*** Kutipan Pilihan

MEDAN (Waspada): Presidium Cucu Pejuang Kemerdekaan Republik Indonesia, Rinno Hadinata menegaskan, revitalisasi dan rekontruksi cagar budaya Lapangan Merdeka Medan harus dilakukan dengan benar.
Untu itu, Pemerintah Kota Medan seharusnya terlebih dahulu melakukan kajian akademis dampak dari revitalisasi cagar budaya Lapangan Merdeka secara terbuka kepada masyarakat.
‘’Minimnya informasi dan sosialisasi soal revitalisasi Lapangan Merdeka kepada masyarakat semakin membuat masyarakat Kota Medan menjadi bertanya-tanya,’’ ujar Rinno juga sekretaris DPW Projamin Sumatera Utara ini kepada Waspada di Medan, Sabtu (15/4).
Untuk Rinno meminta agar Pemerintah Kota Medan harus menghargai sejarah dan nilai yang ada di Lapangan Merdeka serta perlu belajar kepada objek cagar budaya lainnya seperti Tjong A Fie Mansion yang juga ada di kawasan tua Kesawan sampai saat ini awet dan terjaga nilai sejarah serta kelestariannya.

******
*** Data Mentah

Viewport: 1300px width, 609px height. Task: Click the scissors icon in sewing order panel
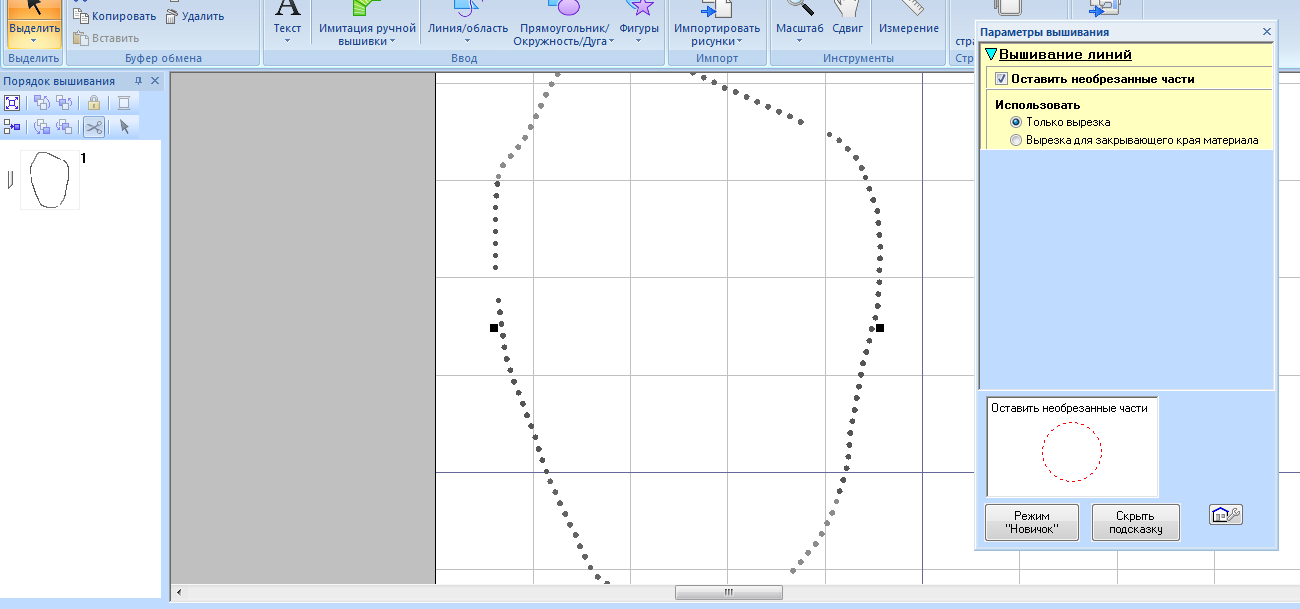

******
*** Data Mentah

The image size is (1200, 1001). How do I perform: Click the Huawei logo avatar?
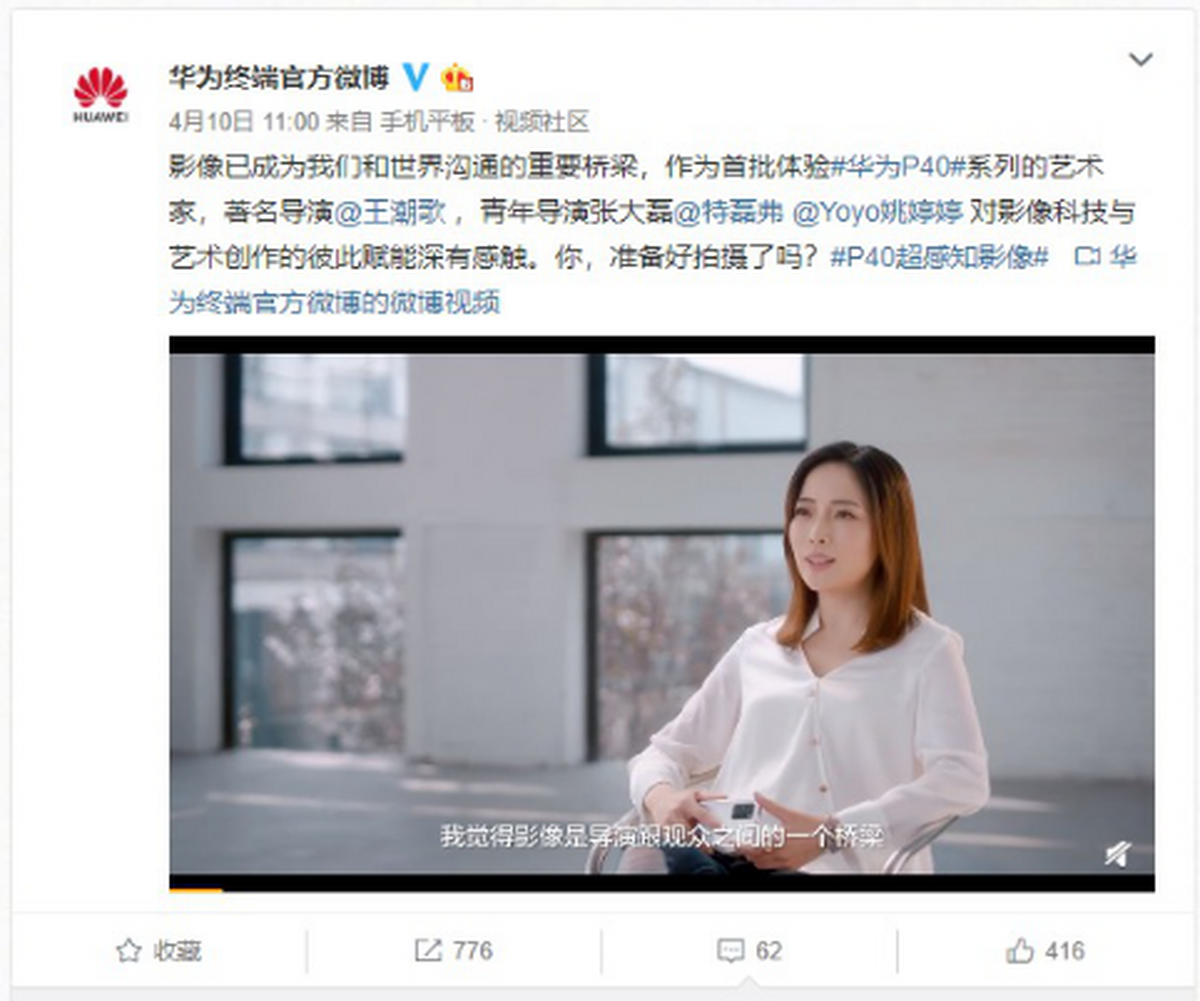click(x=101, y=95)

******

Daftar Tugas ▸
(a) Sebutkan semua hal yang, menurut berita tentang revitalisasi Lapangan Merdeka Medan, harus, seharusnya, atau perlu dilakukan.
(b) Lanjutkan berita tentang revitalisasi Lapangan Merdeka Medan, dimulai setelah kalimat terakhirnya.

Kumpulan Jawaban ▸
(a)
1. Revitalisasi dan rekonstruksi cagar budaya Lapangan Merdeka Medan harus dilakukan dengan benar.
2. Pemerintah Kota Medan seharusnya terlebih dahulu melakukan kajian akademis dampak revitalisasi secara terbuka kepada masyarakat.
3. Pemerintah Kota Medan harus menghargai sejarah dan nilai yang ada di Lapangan Merdeka.
4. Pemerintah Kota Medan perlu belajar kepada objek cagar budaya lainnya seperti Tjong A Fie Mansion.

(b)
‘’Kita harapkan Wali Kota Medan aspiratif, patuh hukum dan tidak menghilangkan keaslian Lapangan Merdeka Medan sebagai cagar budaya,’’ sebut pria berdarah Ternate-Jawa ini.
Seperti diketahui, revitalisasi Lapangan Merdeka Medan memasuki tahun kedua pengerjaan. Di tahun 2023 ini, Pemko Medan menghabiskan biaya sebesar Rp313 miliar.
Revitalisasi Lapangan Merdeka sendiri ditargetkan selesai di bulan Desember 2024. Di tahun depan, anggaran yang disiapkan sebesar Rp181 miliar.
Nah, proyek multiyears ini memasuki tahun politik 2024, dimana masa jabatan terpilih Wali Kota dan Wakil Wali Kota Medan berjalan singkat tidak sampai 5 tahun, hanya 3 tahun saja.
‘’Ini jangan sampai menjadi pekerjaan yang tertunda dan harus dilanjutkan oleh Wali Kota terpilih nantinya,’’ kata Rinno.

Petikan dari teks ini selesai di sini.